Position data for words and items

______

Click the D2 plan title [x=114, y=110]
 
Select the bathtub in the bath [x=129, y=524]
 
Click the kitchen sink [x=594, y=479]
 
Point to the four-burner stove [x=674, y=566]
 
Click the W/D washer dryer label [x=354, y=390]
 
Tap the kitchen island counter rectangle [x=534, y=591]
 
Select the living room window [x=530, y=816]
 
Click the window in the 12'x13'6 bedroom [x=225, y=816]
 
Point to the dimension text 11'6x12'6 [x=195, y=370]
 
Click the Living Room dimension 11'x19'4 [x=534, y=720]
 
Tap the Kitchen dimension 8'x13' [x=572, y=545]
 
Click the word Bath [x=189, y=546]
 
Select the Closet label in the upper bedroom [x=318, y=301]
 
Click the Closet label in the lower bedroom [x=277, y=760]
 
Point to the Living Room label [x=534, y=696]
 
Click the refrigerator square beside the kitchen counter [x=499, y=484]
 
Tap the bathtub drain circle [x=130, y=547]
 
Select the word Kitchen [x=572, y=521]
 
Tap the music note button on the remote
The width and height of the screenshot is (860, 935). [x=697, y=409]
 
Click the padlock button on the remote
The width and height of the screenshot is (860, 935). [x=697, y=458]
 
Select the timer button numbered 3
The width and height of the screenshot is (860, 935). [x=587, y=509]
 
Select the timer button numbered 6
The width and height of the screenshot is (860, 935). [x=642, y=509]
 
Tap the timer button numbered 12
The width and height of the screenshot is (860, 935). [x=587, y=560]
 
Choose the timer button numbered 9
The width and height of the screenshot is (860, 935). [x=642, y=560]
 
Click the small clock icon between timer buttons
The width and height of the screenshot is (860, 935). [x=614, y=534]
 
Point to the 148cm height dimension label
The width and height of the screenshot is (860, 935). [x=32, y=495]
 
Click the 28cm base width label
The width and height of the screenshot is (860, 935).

______

Reproduce every line of the material above with no changes.

**CORRECT OUTPUT**
Click the D2 plan title [x=114, y=110]
 
Select the bathtub in the bath [x=129, y=524]
 
Click the kitchen sink [x=594, y=479]
 
Point to the four-burner stove [x=674, y=566]
 
Click the W/D washer dryer label [x=354, y=390]
 
Tap the kitchen island counter rectangle [x=534, y=591]
 
Select the living room window [x=530, y=816]
 
Click the window in the 12'x13'6 bedroom [x=225, y=816]
 
Point to the dimension text 11'6x12'6 [x=195, y=370]
 
Click the Living Room dimension 11'x19'4 [x=534, y=720]
 
Tap the Kitchen dimension 8'x13' [x=572, y=545]
 
Click the word Bath [x=189, y=546]
 
Select the Closet label in the upper bedroom [x=318, y=301]
 
Click the Closet label in the lower bedroom [x=277, y=760]
 
Point to the Living Room label [x=534, y=696]
 
Click the refrigerator square beside the kitchen counter [x=499, y=484]
 
Tap the bathtub drain circle [x=130, y=547]
 
Select the word Kitchen [x=572, y=521]
 
Tap the music note button on the remote
The width and height of the screenshot is (860, 935). [x=697, y=409]
 
Click the padlock button on the remote
The width and height of the screenshot is (860, 935). [x=697, y=458]
 
Select the timer button numbered 3
The width and height of the screenshot is (860, 935). [x=587, y=509]
 
Select the timer button numbered 6
The width and height of the screenshot is (860, 935). [x=642, y=509]
 
Tap the timer button numbered 12
The width and height of the screenshot is (860, 935). [x=587, y=560]
 
Choose the timer button numbered 9
The width and height of the screenshot is (860, 935). [x=642, y=560]
 
Click the small clock icon between timer buttons
The width and height of the screenshot is (860, 935). [x=614, y=534]
 
Point to the 148cm height dimension label
The width and height of the screenshot is (860, 935). [x=32, y=495]
 
Click the 28cm base width label
The width and height of the screenshot is (860, 935).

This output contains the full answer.